For more than a week, the North Carolina Department of Health and Human Services has provided daily updates about the status of the rapidly eroding mountain of delayed cases. The U.S. Department of Agriculture warned that failure to eliminate longstanding and emergency cases by Feb. 10 could cost the state $88 million in federal administrative funding.
Data released over the weekend showed that, with only a few hundred cases left, the state appeared poised to make the deadline.

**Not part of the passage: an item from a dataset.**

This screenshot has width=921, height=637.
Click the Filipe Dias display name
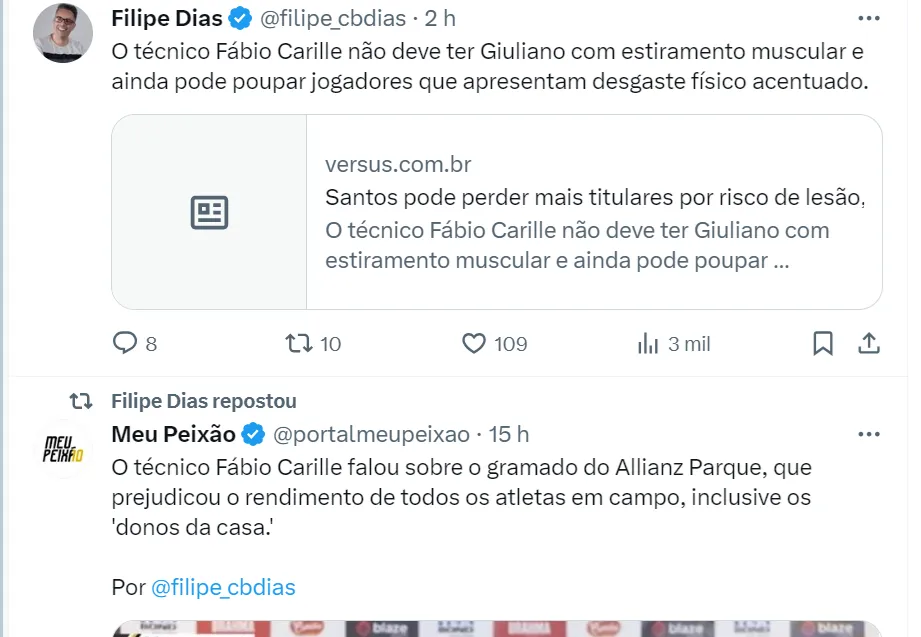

But on Monday afternoon, DHHS spokeswoman Kirsti Clifford said state officials wouldn't release updated data or the department's response to the USDA until a legislative oversight meeting scheduled for Tuesday morning.
"State and county staff and leadership have put tremendous effort into meeting the federal government’s deadline to process applications and recertifications pending over 90 days and expedited applications older than seven days," Clifford said. "Today, the DHHS staff is reaching out to county social services agencies to confirm final numbers and circumstances surrounding any cases that may remain outstanding."
Data originating from the state and provided by Wake County officials showed workers there had cleared the USDA-mandated portion of the backlog except for one case, which according to Wake County Assistant Human Services Director Liz Scott "had a policy reason that we could not complete."
Scott said the remainder of the delayed cases, which are due for completion by March 31, stands at 522.
"We processed 3,000 applications over the last two weeks and are extremely proud of our staff and the tremendous effort they made to meet the deadline," she said in an email. "We are going to work just as hard to get the cases above completed in advance of the next deadline."
Since September, the USDA has noted several problems with the roll-out of the state's new NC FAST system, designed to streamline the delivery of social services, such as food stamps and Medicaid. Among those issues was a backlog that, by the federal agency's best estimate, hit 70,000 over the summer, when a technical glitch slowed down processing.
Based on mid-November data from DHHS that put the backlog at about 26,000 cases, the USDA issued advance warning in December that it could withdraw administrative funding if the state didn't bring its program into compliance with federal rules.
More than a month later, after figures showed the backlog got even worse, the federal agency issued an ultimatum: Show significant progress toward fixing the problem by Feb. 10, or risk losing funding in mid-March.
In the ensuing weeks, state and county workers have focused on clearing the cases mandated by the USDA, reducing the backlog by more than 15,000 since Dec. 31.
As of 5:30 p.m. Monday, a USDA spokesperson said the agency was still awaiting a response from DHHS officials.